§ ASSIGNMENT: Using the material below, return exactly the lines between the one holding "This screenshot has height=465, width=659." and the one holding "Click the magic wand format icon", inclusive, and no others.
*** Opening of RECORDS FOR THE TASK ***
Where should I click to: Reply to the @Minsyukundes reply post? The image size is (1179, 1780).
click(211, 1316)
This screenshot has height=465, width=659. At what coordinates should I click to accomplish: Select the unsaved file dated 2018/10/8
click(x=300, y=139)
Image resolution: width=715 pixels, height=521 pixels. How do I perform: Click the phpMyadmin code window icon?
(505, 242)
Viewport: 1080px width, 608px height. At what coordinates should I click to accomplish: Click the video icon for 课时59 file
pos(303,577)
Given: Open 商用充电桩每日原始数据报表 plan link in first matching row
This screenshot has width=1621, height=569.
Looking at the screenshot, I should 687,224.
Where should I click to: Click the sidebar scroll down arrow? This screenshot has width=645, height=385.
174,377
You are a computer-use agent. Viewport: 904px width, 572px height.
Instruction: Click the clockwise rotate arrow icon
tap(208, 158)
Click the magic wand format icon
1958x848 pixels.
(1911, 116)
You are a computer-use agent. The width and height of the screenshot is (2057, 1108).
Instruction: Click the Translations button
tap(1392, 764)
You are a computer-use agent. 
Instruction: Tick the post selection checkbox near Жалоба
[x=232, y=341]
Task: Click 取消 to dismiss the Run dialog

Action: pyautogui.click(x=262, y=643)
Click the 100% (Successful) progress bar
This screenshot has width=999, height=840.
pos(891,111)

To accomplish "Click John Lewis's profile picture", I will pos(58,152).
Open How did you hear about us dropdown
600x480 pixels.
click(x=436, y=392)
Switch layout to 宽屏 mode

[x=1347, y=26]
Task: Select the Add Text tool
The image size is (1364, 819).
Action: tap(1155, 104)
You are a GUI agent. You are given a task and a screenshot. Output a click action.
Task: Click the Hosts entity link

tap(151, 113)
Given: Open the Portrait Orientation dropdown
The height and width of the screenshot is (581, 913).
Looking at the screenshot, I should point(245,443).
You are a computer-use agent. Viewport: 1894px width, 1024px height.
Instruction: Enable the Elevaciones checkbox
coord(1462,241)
*** Close of RECORDS FOR THE TASK ***
§ ANSWER BELOW:
This screenshot has height=465, width=659. At what coordinates should I click to accomplish: Select the unsaved file dated 2018/10/8
click(x=300, y=139)
Image resolution: width=715 pixels, height=521 pixels. How do I perform: Click the phpMyadmin code window icon?
(505, 242)
Viewport: 1080px width, 608px height. At what coordinates should I click to accomplish: Click the video icon for 课时59 file
pos(303,577)
Given: Open 商用充电桩每日原始数据报表 plan link in first matching row
This screenshot has width=1621, height=569.
Looking at the screenshot, I should 687,224.
Where should I click to: Click the sidebar scroll down arrow? This screenshot has width=645, height=385.
174,377
You are a computer-use agent. Viewport: 904px width, 572px height.
Instruction: Click the clockwise rotate arrow icon
tap(208, 158)
Click the magic wand format icon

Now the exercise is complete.